Research Background

Academic Foundation

ExplainGrade is built on two published research works and benchmarked against the Mohler ASAG Dataset.

🎓 Project Overview

ExplainGrade addresses the "length-bias noise" (longer answers getting artificially inflated scores) and "black-box scoring" (students receive no actionable feedback) present in most ASAG systems.
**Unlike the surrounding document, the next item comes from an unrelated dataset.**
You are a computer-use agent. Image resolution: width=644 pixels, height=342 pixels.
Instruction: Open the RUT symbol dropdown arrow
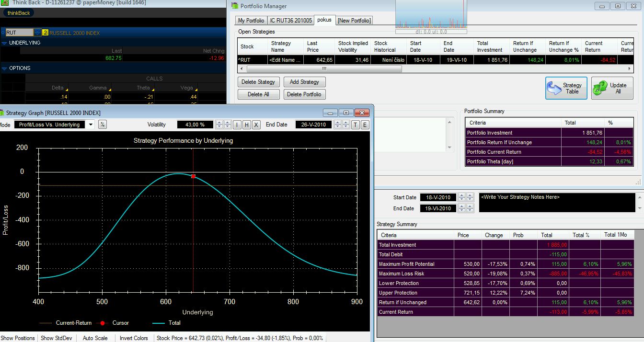coord(37,33)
By anchoring every grade to specific, measurable NLP comparisons and providing sentence-level attributions, every point is traceable.

📄 Key References

  • 01
    Kulkarni et al. (2015)
    Statistically Significant Detection of Linguistic Change. Foundation for temporal semantic drift tracking and concept evolution detection.
  • 02
    Hamilton et al. (2016)
    Cultural shift or linguistic drift? Word embeddings and diachronic semantics. Core methodology for temporal semantic drift measurement.
  • 03
    Bamler & Mandt (2017)
    Dynamic Word Embeddings. Framework for tracking semantic changes over time sequences.
  • 04
    Gama et al. (2014)
    A Survey on Concept Drift Adaptation. Classification of concept drift detection techniques applied to student understanding tracking.
  • 05
    Ahmad Ayaan (2024)
    PMC12171532. Automated grading using NLP and semantic analysis.
  • 06
    Filighera et al. (2023)
    Our System for Short Answer Grading using Generative Models. BEA Workshop, ACL 2023. Sentence-level attribution framework.
  • 07
    Mohler et al. (2011)
    Learning to grade short answer questions using semantic similarity. ACL. Foundational ASAG dataset and methodology.

🛠 Tech Stack & Tools

Python 3.12 KeyBERT Sentence Transformers all-MiniLM-L6-v2 SHAP PapaParse Canvas API Mammoth .docx XLSX.js
ExplainGrade leverages modern NLP models for semantic understanding while remaining light enough to run client-side in the browser for privacy and speed.
Innovation

📈 Temporal Semantic Drift Analysis

Track how student understanding evolves over multiple submissions.

🔬 What It Measures

  • 📊
    Improvement Score (-1 to +1)
    Tracks whether student answers are getting better or worse across submissions.
  • Consistency Score (0-1)
    Measures stability of understanding. High = consistent understanding, Low = volatile responses.
  • 🎯
    Learning Trend
    Classification: Improving, Degrading, or Stable—shows learning direction over time.
  • 🌊
    Volatility
    Unpredictability measure—identifies erratic or inconsistent response patterns.

🎓 How It Works

When you submit multiple answer attempts in the demo:

  1. Submission 1 — Answer is graded and stored
  2. Submission 2+ — System automatically computes trajectory
  3. Analysis — Temporal metrics are calculated and visualized
  4. Feedback — You see improvement/consistency scores and learning trend

Try it: Go to the Live Demo, grade an answer, then modify it and grade again. The temporal analysis will appear automatically.

📚 Research Foundation

Temporal Semantic Drift Analysis is built directly on four peer-reviewed research papers (references 01-04):

Kulkarni et al. (2015)

Provides statistical methodology for detecting significant linguistic changes across time periods. Directly implemented for improvement_score computation.

Hamilton et al. (2016)

Word embedding drift measurement framework used to compute semantic shift magnitude and direction across submissions.

Bamler & Mandt (2017)

Dynamic embeddings framework validates temporal similarity tracking and consistency scoring methodology.

Gama et al. (2014)

Concept drift detection taxonomy—identifies sudden understanding changes, critical for education applications.

💡 Why This Matters for Education

  • 📉 Detect confusion early: A degrading trend signals the student may be struggling, not just different approaches.
  • ✅ Recognize improvement patterns: Chart actual learning trajectories—improving score + improving consistency = true learning.
  • 🎯 Personalized feedback: System can suggest whether to clarify concepts vs. encourage refinement.
  • 📊 Research-backed insights: Directly implements four peer-reviewed papers on temporal linguistics and concept drift.